EDIT2: I notice some people are trying this patch and the earlier released group as entities patch and trying to compare them. Let me make it clear, this patch REPLACES the group as entities patch and does exactly the same thing, only updated.

I am still after feedback on this approach as for my workloads it's only advantageous so I'd love it if more people would report back their experiences, either in the comments here or via email to me at kernel@kolivas.org . Thanks!

Thursday, 7 October 2010

2.6.36-rc7 with -ck1 and BFS 357

Since I was on the tail end of my hack fest and Linus announced 2.6.36-rc7, saying it was likely the last -rc, I figured it was a good opportunity to sync up my patches with mainline. As always, the porting of BFS brought some unexpected surprises where a simple port would probably work, but likely fail long term. So there were lots of little subtle changes that I had to make to BFS. Functionally this is virtually the same as BFS 357 for 2.6.35.7, apart from some minor tweaks to avoid new warnings. There was one teensy change to niffy_diff to also ensure a minimum difference was observed according to ticks, and the minimum difference was decreased from 1us to anything greater than 0 as the niffy clock may well be updated in less than 1us. One nice thing also came about from the update. I managed to remove some code when I realised the nohz_load_balancer I'd been maintaining in the BFS code was simply me blindly porting it a while back and not even realising what it was for. Of course there is no load balancing on BFS since it has a global runqueue which means all CPUs are always in balance, so there's no need for any special case balancing on nohz configs.

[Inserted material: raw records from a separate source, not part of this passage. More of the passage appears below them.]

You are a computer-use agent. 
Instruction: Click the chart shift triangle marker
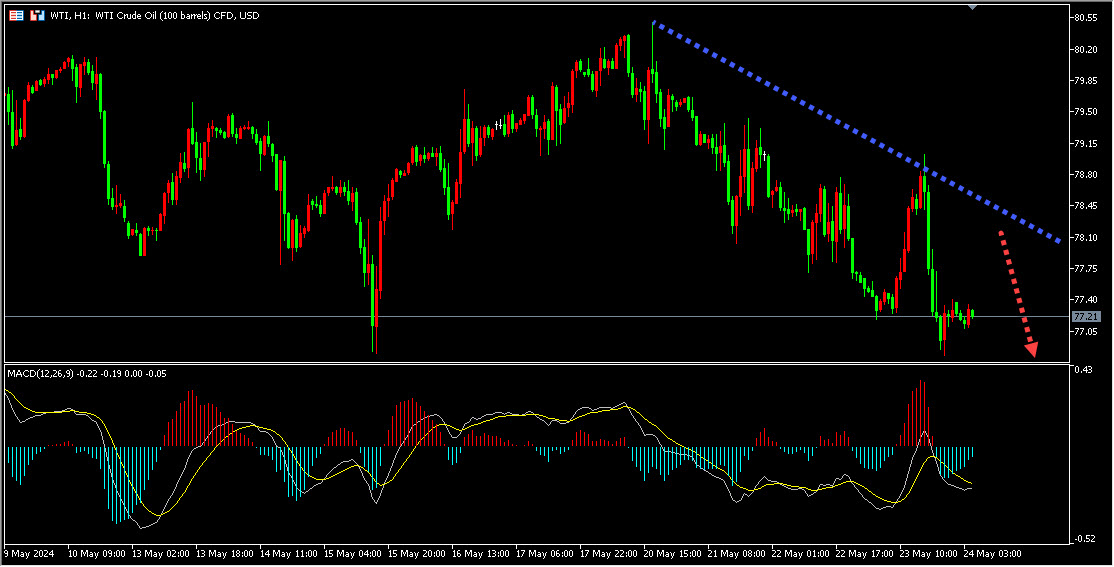[973, 6]
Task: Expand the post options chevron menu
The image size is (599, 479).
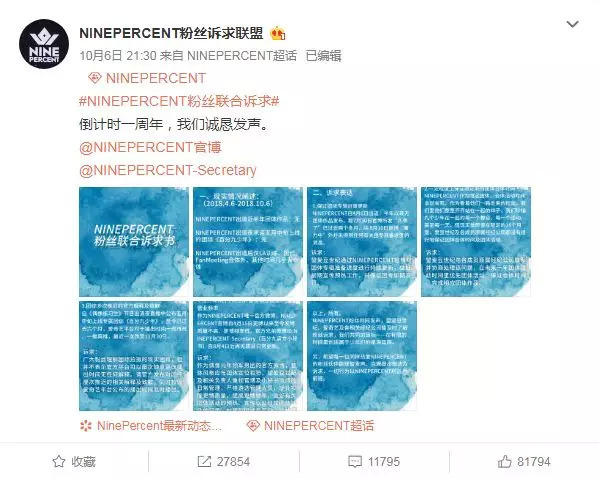Action: click(572, 24)
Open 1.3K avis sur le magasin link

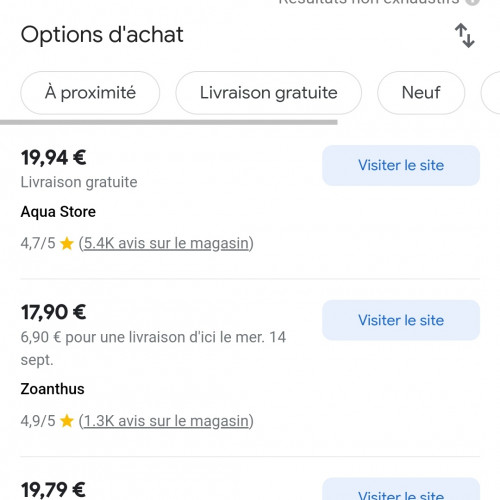click(166, 421)
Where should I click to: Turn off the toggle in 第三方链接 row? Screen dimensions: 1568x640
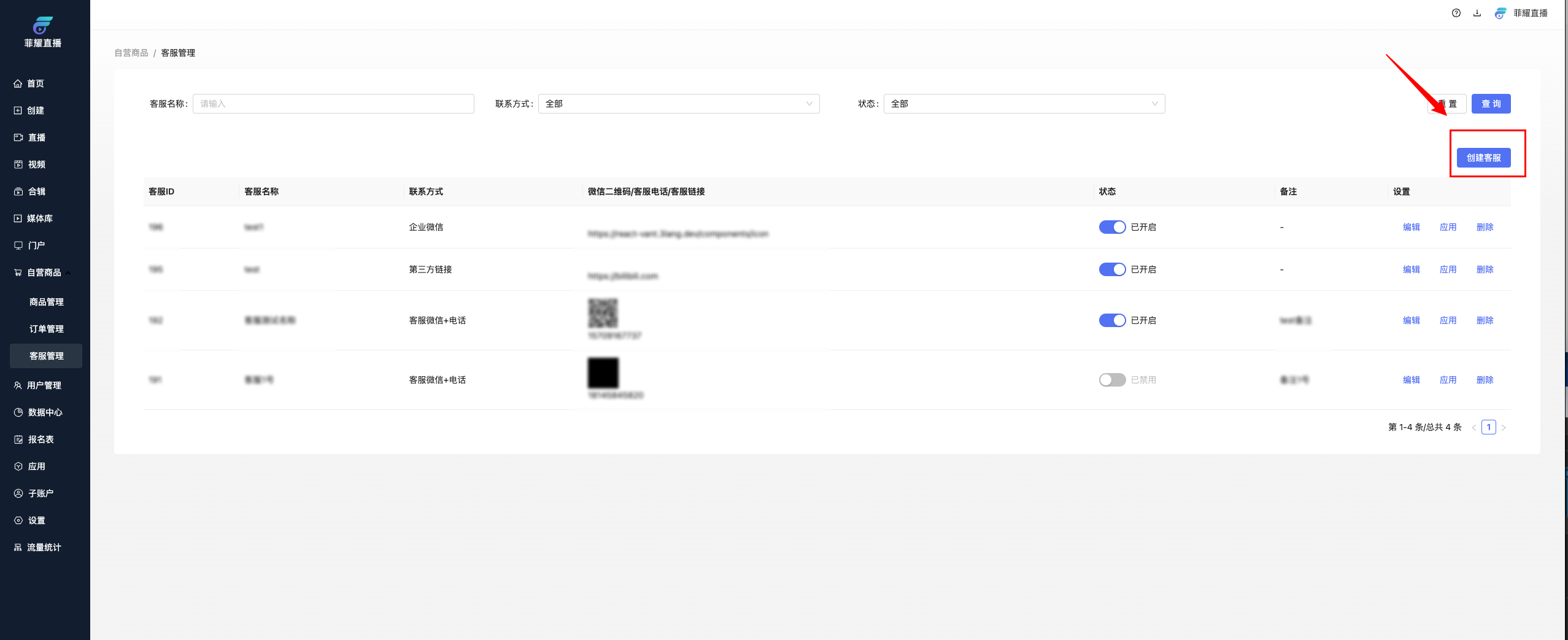click(x=1111, y=269)
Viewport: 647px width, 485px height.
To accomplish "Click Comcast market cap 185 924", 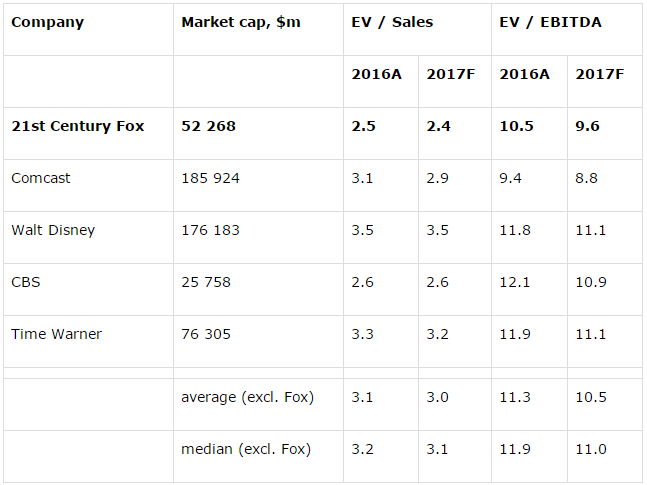I will (x=210, y=178).
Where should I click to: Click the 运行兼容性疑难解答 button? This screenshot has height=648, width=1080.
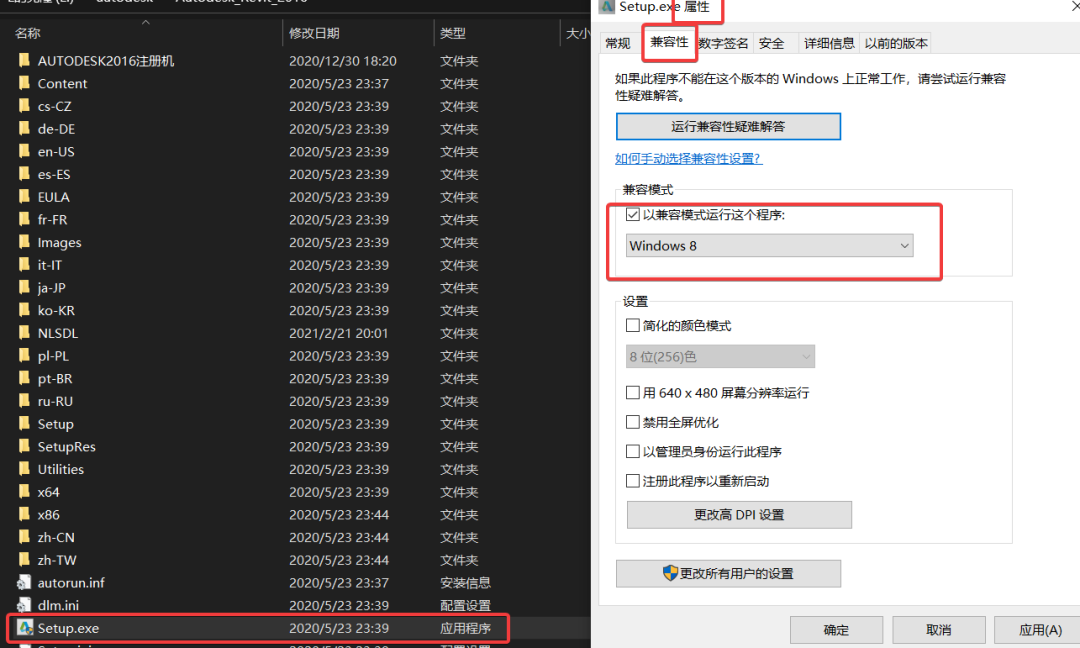(728, 126)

For those who want some overview of what was required to port it, there were some subtle changes to the try_to_wake_up code for notifying when workers are going to sleep with workqueues. Some reshuffling of what happens on context switch was ported. Some sched domains code was updated. rlimit code was tweaked. nohz balancing code was dropped. Checking that apparently idle CPUs were actually online was added to cope with changes on forking idle tasks on .36. And random other stuff I can't remember.

It's worth noting that you'll need a beta driver from nvidia if you're evil like me and use their evil binary drivers. See here: nvnews link for their latest drivers.

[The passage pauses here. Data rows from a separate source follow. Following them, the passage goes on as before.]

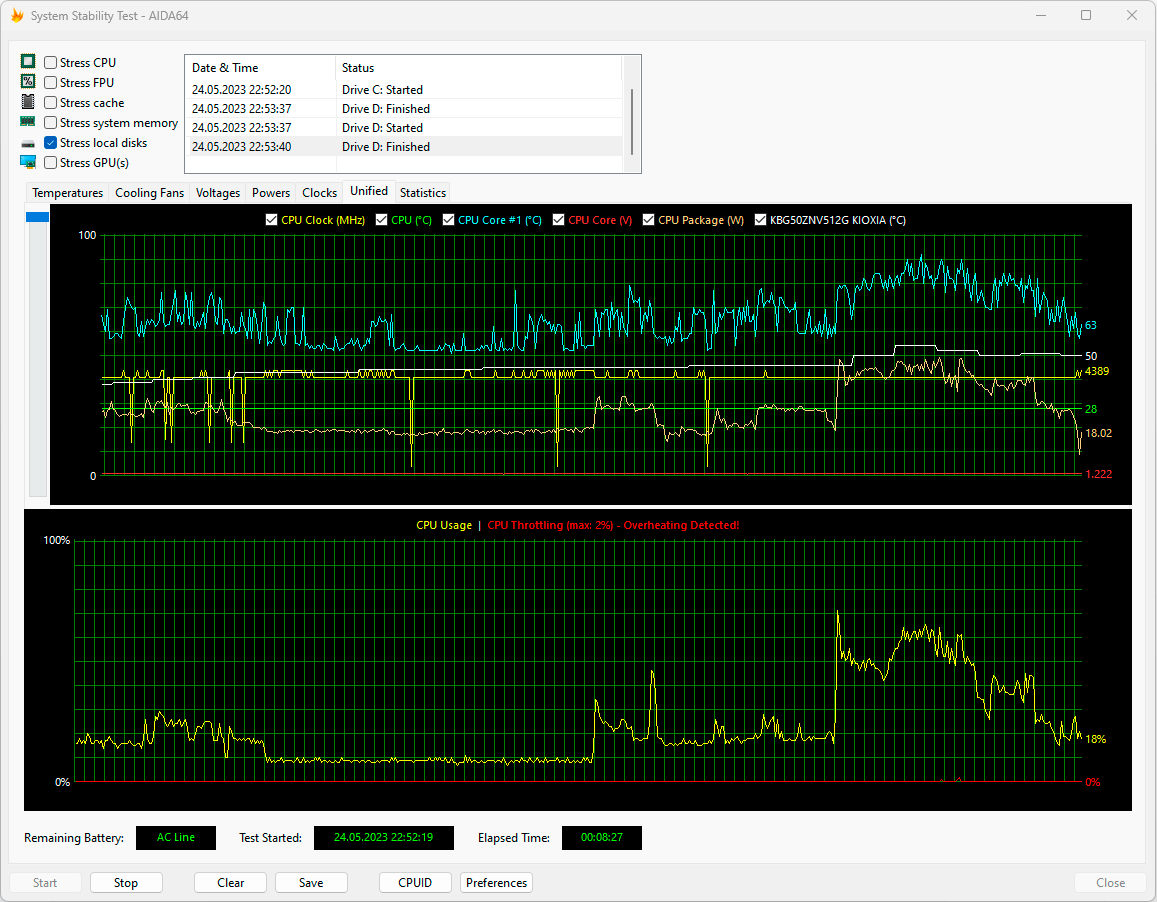Click the FPU percent icon beside Stress FPU
The height and width of the screenshot is (902, 1157).
(x=28, y=82)
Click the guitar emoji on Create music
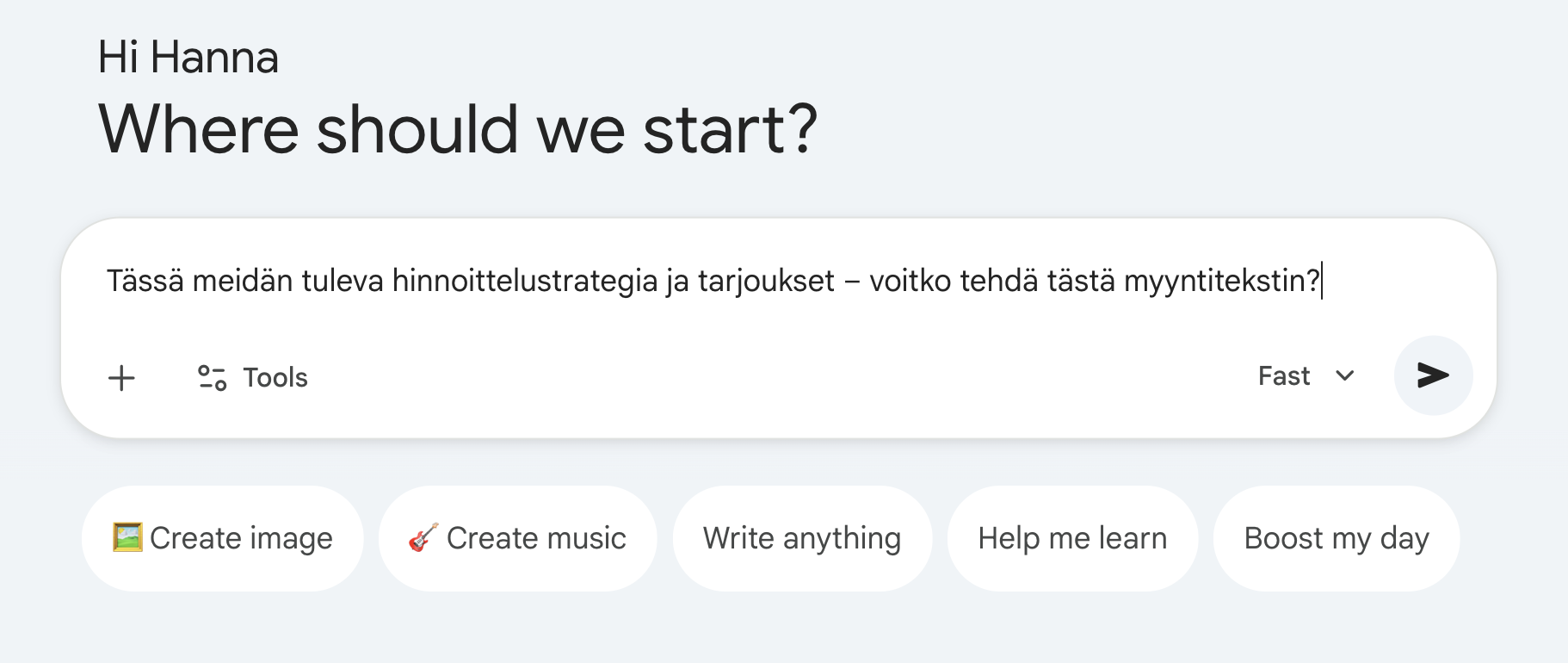 (x=421, y=538)
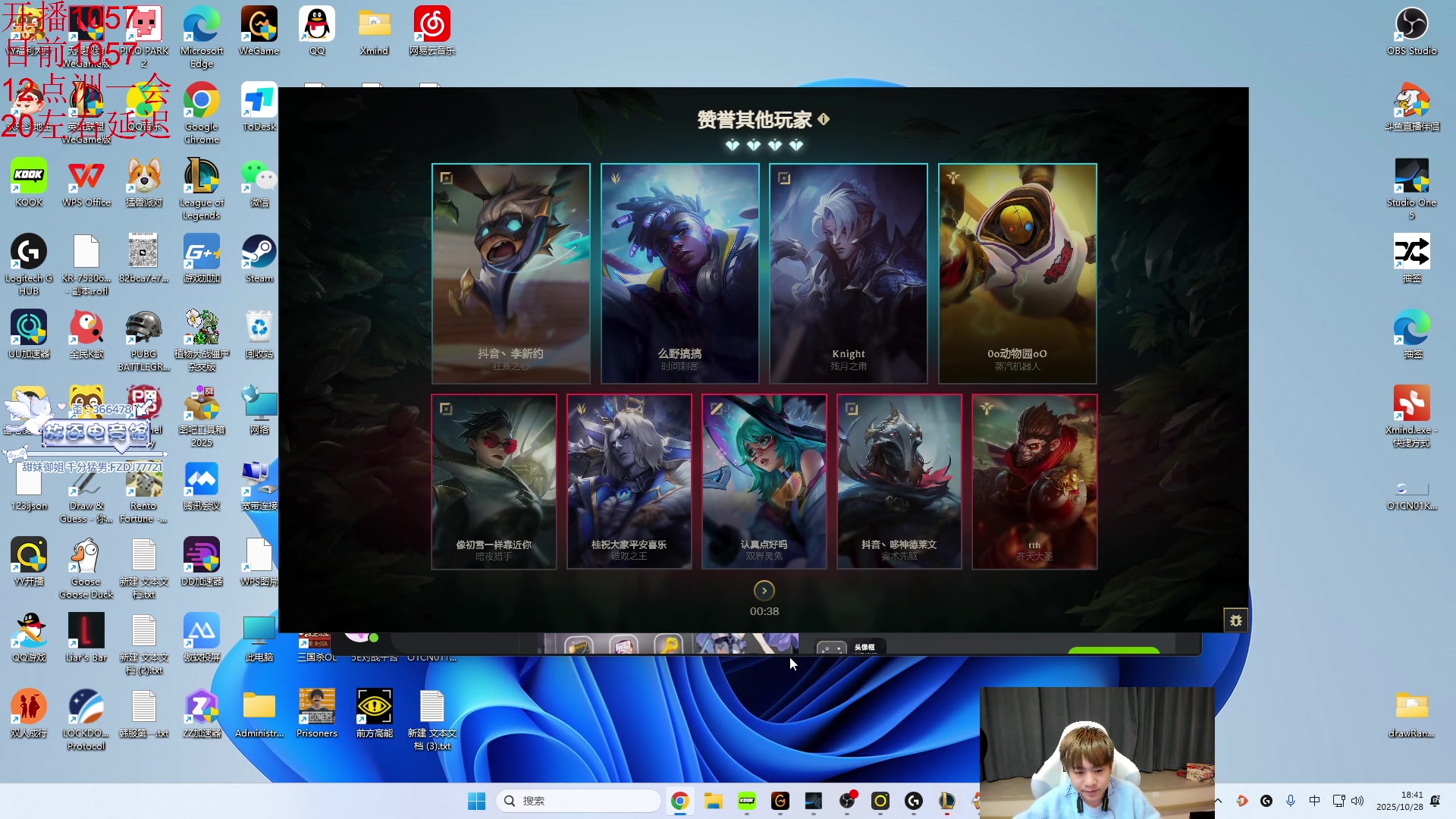This screenshot has height=819, width=1456.
Task: Click the skip honor arrow button
Action: tap(764, 591)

Anyway here's a directory that contains lrz compressed versions of all the patches, and an lrz compressed all-inclusive -ck1 and bfs357 patch. It's my secret plan that those wishing to try my pre-release patches must also grab lrzip, which I wrote, to access them :)

http://ck.kolivas.org/patches/2.6/2.6.36/

EDIT2: If you enable schedstats, you will need the patch called 2636rc7ck1-fixes.patch in that directory added to prevent build failures.